Publisher’s Summary: Darius Kellner speaks better Klingon than Farsi, and he knows more about Hobbit social cues than Persian ones. He’s a Fractional Persian—half, his mom’s side—and his first-ever trip to Iran is about to change his life.

Darius has never really fit in at home, and he’s sure things are going to be the same in Iran. His clinical depression doesn’t exactly help matters, and trying to explain his medication to his grandparents only makes things harder. Then Darius meets Sohrab, the boy next door, and everything changes. Soon, they’re spending their days together, playing soccer, eating faludeh, and talking for hours on a secret rooftop overlooking the city’s skyline. Sohrab calls him Darioush—the original Persian version of his name—and Darius has never felt more like himself than he does now that he’s Darioush to Sohrab.

There is so much I like about this book. First, of course, is Darius. He felt very real.

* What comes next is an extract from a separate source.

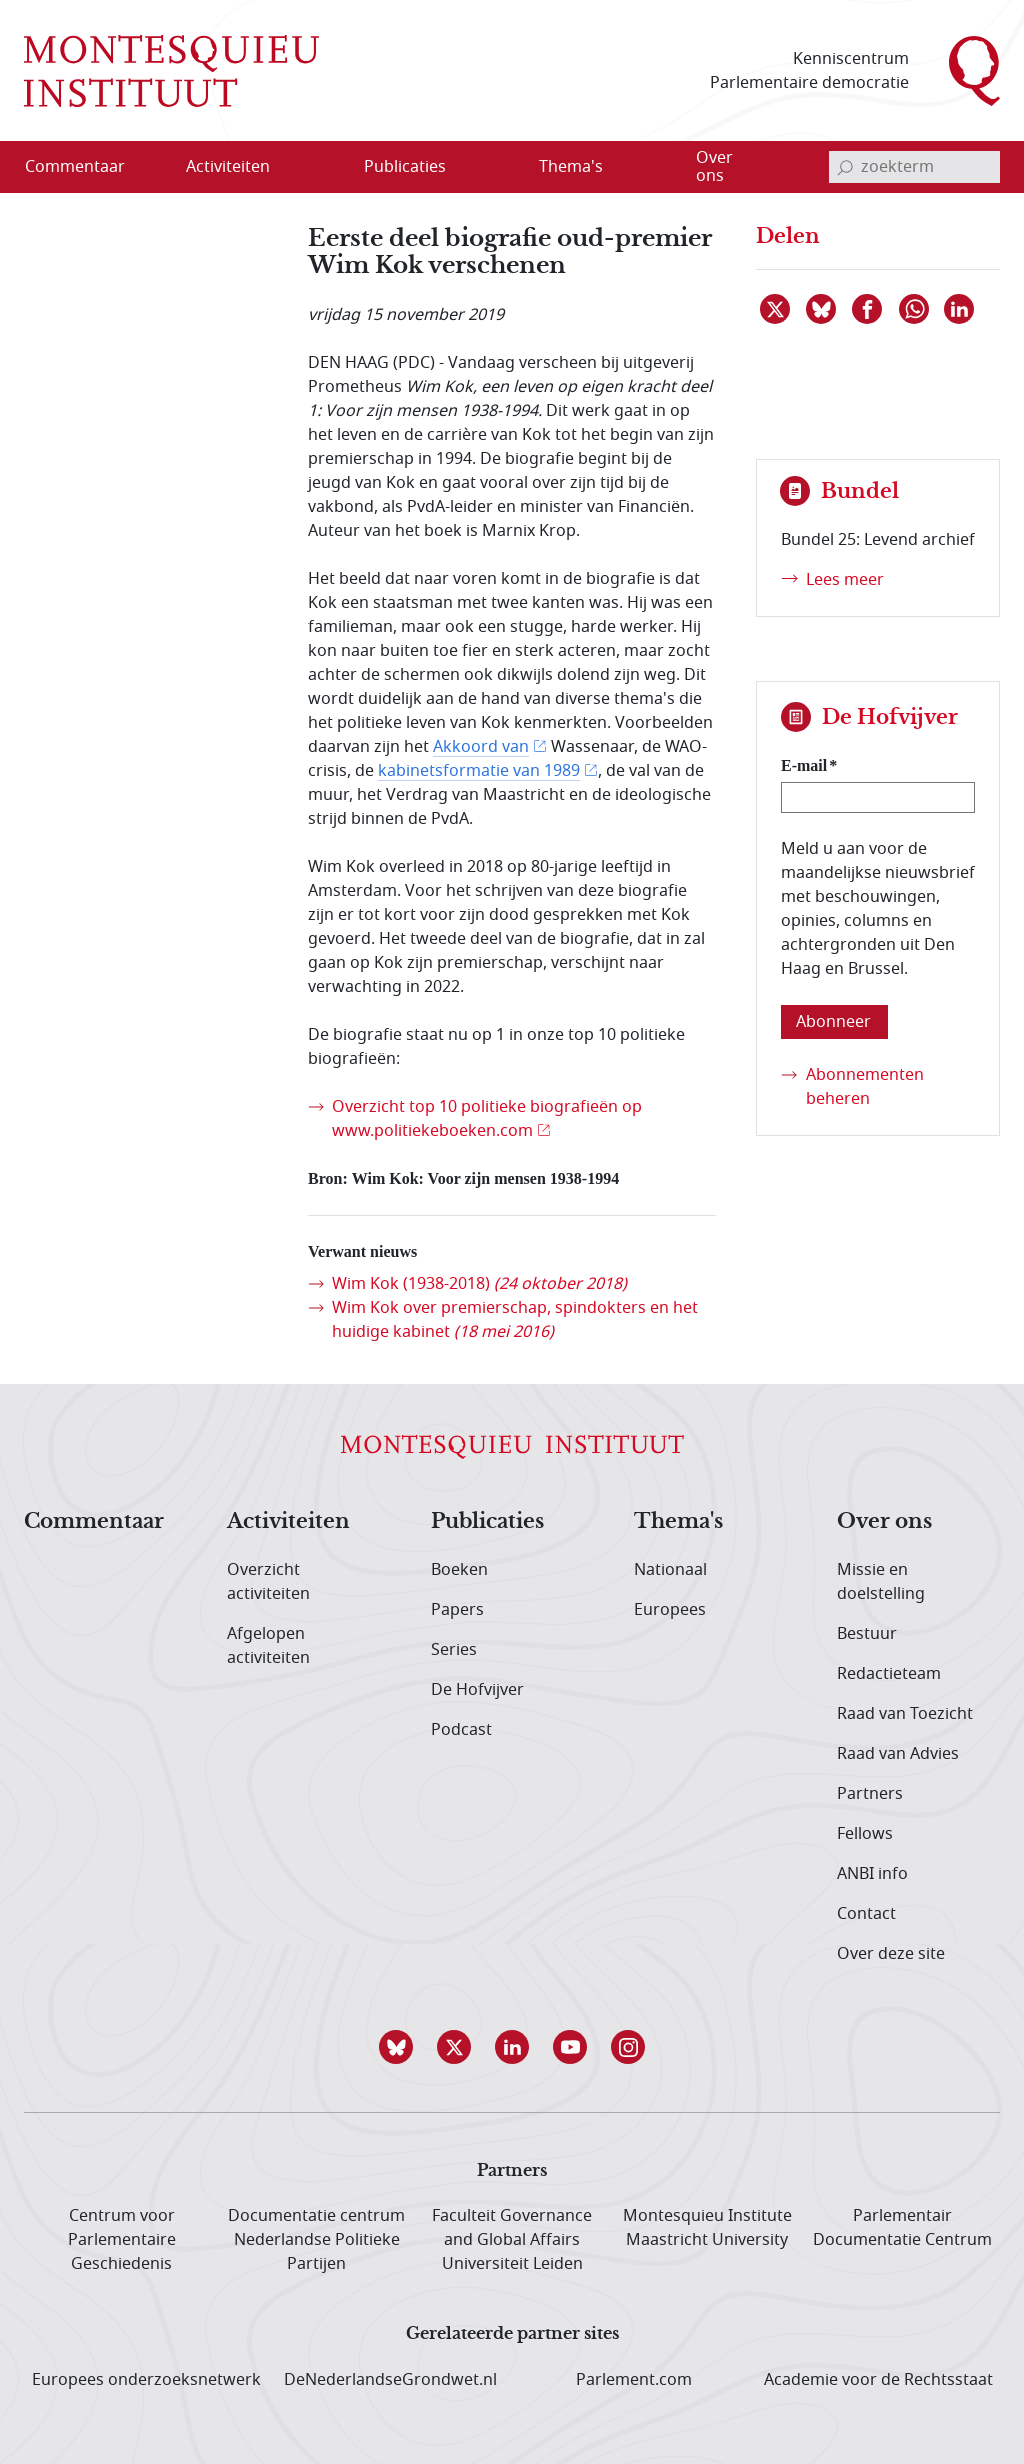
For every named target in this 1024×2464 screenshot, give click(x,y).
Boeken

In his afterward, Khorram talks about living with depression that is a very real part of a person’s everyday life, but is well-managed, and he has portrayed that extremely well in Darius. It isn’t an issue book about depression, but it really points out the realities of people who live with depression in a way I have never seen before.

Next is Yazd. The city of Darius’ family is a really a character in the book. I am the kind of nerdy reader who Googles as she reads. I looked up all the places Darius visited so I could understand what he was seeing.

Finally, there is Sohrab. What a beautiful friend. We should all strive to be as good a friend as he is.

Darius the Great is Not Okay lingered with me after I finished reading it – and that is a sign of a really good read.